#### [TO DO]
1 – In the blog post about tending an aquarium, which fish had been in quarantine before being acclimated?
2 – List every aquarium chore the blog post about tending an aquarium names.
3 – Write the next few sentences of the blog post about tending an aquarium, following on from its final heading.

#### [TEXT BLOCK]
[BEGIN]
Archives for posts with tag: be the change

Yesterday I spent the day gently, most of it, on mindful service to the small creatures in my life. I spent hours on aquatic gardening: doing a water change in my community tank, some pruning, planting, tidying things up, acclimating the new tetras that have been in quarantine, and generally spending the larger part of the day with the fish.  It was soothing and serene, and I definitely needed to support my inner stillness after a morning of unexpected turmoil.  Tending the aquarium was a good choice to get back on track and feeling calm and balanced.

The secret life of shrimp.

The secret life of shrimp.
[END]
#### [DATA LINES]
[BEGIN]
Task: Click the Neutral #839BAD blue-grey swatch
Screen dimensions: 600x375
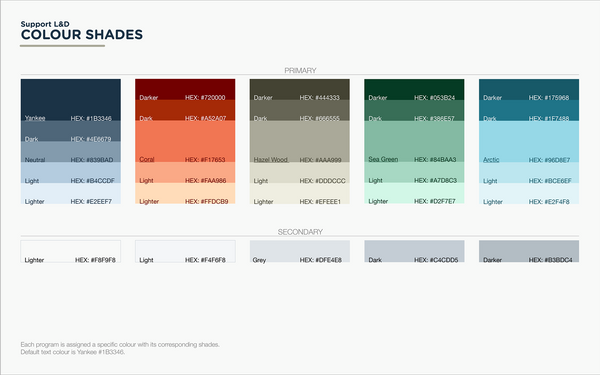Action: click(71, 152)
[END]
#### [ANSWERS GIVEN]
1 – The new tetras.

2 –
- Doing a water change in the community tank
- Pruning
- Planting
- Tidying things up
- Acclimating the new tetras that had been in quarantine

3 –
It was a moment of shared humor to find myself discussing the aqua gardening, and commenting that I doubted there were any shrimp surviving, since I simply never see them…I gestured to the tank and…there’s a shrimp, right up front! LOL I took a moment to snap a picture, because I wanted to be sure later that I didn’t doubt my recollection of having seen him. 😀  All that cleaning and moving things around must have disturbed any shrimp in the community. I found several more lurking quietly in the Java fern. 🙂

What made yesterday sort itself out in such a wonderful way wasn’t heartfelt apologies, or emotional ‘laying down of arms’, or occupying time in spaces away from conflict, although those things generally help.  For me, it was more about taking time to be deeply engaged in a favored activity, a needful task of some complexity, that I gave my entire attention to for a while to a ‘greater good’. Mindful service. In this case, mindful service to my own needs, and my aquarium. Simple gardening on some level, and gardening is something I know puts my heart and head right, when I take the time to allow it, to pursue it, and to invest in the good in it.  (Experience tells me I could pay lip service to the idea of ‘mindful service’ and just go through some motions, and perform tasks to completion, while investing in being hurt and angry, and get nothing in return but a sense of futility and resentment – will and intent matter; results also require action.)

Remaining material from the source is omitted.